73% of survey respondents use powder detergent, 27% use liquid and a few use soap nuts.
Finding the detergent that works for you is trial and error based on your washing conditions, but many people with very hard water have great results with Rockin’ Green. It seems that RnG either works marvelously or doesn’t work at all (several reported that it worked initially, but led to stink & repelling.) All Free & Clear, Arm & Hammer, Charlie’s Soap, Crunchy Clean, Country Save, (these 5 seem most commonly used with top loading standard machines) Eco Sprout, Ecos, Eco Nuts, Tiny Bubbles and homemade detergent were most commonly used successfully by survey respondents. (There were others, but for now I’m listing only those which appeared more than a handful of times.)
The most successfully used standard detergent is Tide. Overwhelming numbers of families with all water & washer types have great results with it.

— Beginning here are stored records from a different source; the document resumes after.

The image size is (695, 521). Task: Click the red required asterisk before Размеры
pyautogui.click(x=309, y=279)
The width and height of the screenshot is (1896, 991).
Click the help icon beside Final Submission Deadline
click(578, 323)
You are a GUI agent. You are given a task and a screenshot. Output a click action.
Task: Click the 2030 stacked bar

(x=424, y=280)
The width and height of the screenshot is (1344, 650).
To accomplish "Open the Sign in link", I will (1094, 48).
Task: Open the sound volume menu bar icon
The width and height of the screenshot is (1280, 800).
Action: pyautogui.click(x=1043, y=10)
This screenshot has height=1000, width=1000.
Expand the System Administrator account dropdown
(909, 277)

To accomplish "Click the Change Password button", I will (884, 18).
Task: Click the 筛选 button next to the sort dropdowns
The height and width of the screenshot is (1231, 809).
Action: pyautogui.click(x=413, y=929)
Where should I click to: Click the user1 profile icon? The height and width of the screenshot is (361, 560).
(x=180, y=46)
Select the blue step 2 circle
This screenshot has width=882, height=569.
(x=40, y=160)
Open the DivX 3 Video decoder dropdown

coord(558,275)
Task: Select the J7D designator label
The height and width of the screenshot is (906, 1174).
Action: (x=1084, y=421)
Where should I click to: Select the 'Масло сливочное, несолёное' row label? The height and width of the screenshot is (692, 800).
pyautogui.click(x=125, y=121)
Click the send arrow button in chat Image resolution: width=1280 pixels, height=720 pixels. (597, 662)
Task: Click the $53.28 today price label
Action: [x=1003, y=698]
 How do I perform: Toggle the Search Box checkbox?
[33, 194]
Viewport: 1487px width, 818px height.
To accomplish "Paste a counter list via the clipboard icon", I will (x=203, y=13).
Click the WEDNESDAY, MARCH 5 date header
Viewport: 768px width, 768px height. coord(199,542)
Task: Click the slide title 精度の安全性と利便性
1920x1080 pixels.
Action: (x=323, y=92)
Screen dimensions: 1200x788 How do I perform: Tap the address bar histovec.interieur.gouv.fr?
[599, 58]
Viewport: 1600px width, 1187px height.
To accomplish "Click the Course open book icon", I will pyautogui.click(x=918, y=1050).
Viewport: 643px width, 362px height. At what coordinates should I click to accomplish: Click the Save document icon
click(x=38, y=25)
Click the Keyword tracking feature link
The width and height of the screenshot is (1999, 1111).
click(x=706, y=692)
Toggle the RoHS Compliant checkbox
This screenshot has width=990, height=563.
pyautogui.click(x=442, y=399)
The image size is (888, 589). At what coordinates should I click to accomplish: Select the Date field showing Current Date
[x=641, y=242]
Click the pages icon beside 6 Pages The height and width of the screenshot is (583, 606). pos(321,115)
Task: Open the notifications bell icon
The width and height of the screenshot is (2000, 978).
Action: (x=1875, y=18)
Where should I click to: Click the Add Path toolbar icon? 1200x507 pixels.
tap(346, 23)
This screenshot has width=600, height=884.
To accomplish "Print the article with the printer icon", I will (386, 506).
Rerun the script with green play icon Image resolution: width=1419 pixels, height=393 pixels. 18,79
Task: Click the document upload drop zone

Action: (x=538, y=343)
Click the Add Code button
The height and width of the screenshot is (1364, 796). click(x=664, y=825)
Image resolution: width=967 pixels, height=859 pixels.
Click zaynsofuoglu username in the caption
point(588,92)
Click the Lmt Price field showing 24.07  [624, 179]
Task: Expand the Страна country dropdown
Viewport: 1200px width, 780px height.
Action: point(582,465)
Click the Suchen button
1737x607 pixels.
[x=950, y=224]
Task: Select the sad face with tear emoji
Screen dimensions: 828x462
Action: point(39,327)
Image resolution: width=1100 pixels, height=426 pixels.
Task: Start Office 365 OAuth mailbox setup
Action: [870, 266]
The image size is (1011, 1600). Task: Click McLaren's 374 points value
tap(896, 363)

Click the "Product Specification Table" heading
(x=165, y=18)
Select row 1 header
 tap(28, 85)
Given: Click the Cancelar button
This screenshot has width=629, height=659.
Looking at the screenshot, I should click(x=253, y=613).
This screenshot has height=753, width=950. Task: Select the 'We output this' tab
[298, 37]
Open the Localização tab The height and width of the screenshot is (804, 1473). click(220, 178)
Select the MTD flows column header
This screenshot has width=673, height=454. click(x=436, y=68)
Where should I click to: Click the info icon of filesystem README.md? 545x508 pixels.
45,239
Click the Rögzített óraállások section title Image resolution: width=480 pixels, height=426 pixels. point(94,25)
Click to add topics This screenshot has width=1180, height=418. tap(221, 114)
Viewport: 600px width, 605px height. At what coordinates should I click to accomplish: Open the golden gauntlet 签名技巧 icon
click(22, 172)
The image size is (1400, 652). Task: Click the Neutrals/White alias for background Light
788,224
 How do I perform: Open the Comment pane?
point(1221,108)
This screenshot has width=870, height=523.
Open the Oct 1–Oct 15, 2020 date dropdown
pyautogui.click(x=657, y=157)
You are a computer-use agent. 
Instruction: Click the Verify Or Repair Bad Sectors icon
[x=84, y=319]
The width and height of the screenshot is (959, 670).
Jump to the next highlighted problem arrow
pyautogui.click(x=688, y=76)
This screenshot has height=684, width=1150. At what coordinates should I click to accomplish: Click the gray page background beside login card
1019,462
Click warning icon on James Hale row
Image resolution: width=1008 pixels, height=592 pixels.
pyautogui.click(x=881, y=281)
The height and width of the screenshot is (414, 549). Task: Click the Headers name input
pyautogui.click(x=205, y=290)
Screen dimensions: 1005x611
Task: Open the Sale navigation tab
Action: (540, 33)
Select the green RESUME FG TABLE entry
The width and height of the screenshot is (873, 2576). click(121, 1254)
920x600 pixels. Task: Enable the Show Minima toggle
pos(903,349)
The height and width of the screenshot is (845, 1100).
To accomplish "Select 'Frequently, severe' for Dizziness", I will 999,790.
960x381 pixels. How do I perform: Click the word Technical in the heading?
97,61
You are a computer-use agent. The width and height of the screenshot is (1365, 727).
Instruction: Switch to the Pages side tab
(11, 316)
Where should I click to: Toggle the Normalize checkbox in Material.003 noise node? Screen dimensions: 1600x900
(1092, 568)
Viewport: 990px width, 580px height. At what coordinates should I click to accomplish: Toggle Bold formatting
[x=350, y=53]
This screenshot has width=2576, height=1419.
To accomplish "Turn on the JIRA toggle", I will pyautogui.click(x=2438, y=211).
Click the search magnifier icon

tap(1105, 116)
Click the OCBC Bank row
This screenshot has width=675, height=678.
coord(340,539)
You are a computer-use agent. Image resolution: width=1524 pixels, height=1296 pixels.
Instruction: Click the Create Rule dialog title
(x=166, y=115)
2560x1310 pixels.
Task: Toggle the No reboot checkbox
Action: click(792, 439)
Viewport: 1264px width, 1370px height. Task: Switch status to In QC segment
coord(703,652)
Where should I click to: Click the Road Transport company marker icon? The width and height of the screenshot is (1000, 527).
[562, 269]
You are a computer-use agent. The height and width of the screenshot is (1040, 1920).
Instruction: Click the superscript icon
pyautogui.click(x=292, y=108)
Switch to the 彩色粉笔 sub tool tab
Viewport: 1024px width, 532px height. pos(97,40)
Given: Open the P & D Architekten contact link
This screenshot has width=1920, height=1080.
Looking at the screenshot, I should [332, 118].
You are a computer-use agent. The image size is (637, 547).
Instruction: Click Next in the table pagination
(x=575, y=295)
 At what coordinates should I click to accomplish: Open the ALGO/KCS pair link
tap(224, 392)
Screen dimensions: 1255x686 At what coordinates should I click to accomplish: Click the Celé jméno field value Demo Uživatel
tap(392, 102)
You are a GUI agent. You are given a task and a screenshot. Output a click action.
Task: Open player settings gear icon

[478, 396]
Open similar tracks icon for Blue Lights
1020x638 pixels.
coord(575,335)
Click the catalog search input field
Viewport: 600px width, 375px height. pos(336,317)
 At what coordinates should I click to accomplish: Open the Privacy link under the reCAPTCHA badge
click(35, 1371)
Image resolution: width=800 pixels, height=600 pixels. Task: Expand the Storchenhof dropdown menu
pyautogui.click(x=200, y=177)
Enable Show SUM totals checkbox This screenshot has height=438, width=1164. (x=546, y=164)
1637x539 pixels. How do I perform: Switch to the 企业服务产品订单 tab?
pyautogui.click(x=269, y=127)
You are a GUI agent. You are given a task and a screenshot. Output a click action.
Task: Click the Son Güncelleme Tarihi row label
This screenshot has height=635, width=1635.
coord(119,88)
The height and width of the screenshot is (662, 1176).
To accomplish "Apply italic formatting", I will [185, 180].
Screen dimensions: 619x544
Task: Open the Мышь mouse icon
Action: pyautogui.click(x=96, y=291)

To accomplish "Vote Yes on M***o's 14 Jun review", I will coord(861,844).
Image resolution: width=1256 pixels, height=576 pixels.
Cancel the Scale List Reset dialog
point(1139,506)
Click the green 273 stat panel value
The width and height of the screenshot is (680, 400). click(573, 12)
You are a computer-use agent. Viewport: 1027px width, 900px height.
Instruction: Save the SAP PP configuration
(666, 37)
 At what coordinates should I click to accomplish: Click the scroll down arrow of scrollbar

I realize many want to avoid the chemicals it contains, and no, we’re not sponsored by P&G in any way!
What are the most common water types?
50% of survey respondents have hard water, 19% have soft and 31% are “other” (don’t know, average, varies etc.) 12% have a water softener.
Rockin’ Green, Tide, Eco Sprout, Country Save, Crunchy Clean, Charlie’s Soap, Arm & Hammer & All are often reported as working well with hard water.
Rockin’ Green classic or soft rock, Tide, Country Save, Crunchy Clean, Arm & Hammer and All are often used successfully by people with soft water.
Tide powder ingredients (PDF) include water softeners while Tide liquid ingredients (PDF) do not. You can logically assume that the powder may work better for hard water, while the liquid might rinse out more cleanly in soft water. That said, I have a water softener and use powder with no trouble.
How much detergent do I use in my machine?
This is also trial & error & varies based on your washer, water, and how many diapers you’re washing. I recommend starting with the same amount you’d use for a clothing load the same size. If your diapers aren’t coming out smelling clean, up the amount a bit. If you are having to do too many rinses to get the majority of the suds out, cut back a bit. You don’t need to rinse the diapers a dozen times until every.single.bubble. is gone. Generally, you should be using the recommended amount of detergent for the load size (1/2 the lowest load line for a very small load of diapers, not a washer full.) It’s very rare that a miniscule amount will get diapers clean.
If you want to know all about the science of laundry, check out Bummis Laundry Science. Check out the RDIA’s detergent database to search for detergents that meet your needs.
Do any of the survey results surprise you? Will it change your method for washing cloth diapers?
Information is based on opinion & survey results. Change-Diapers.com is not liable for any damage or injury that may arise from your diaper washing routine!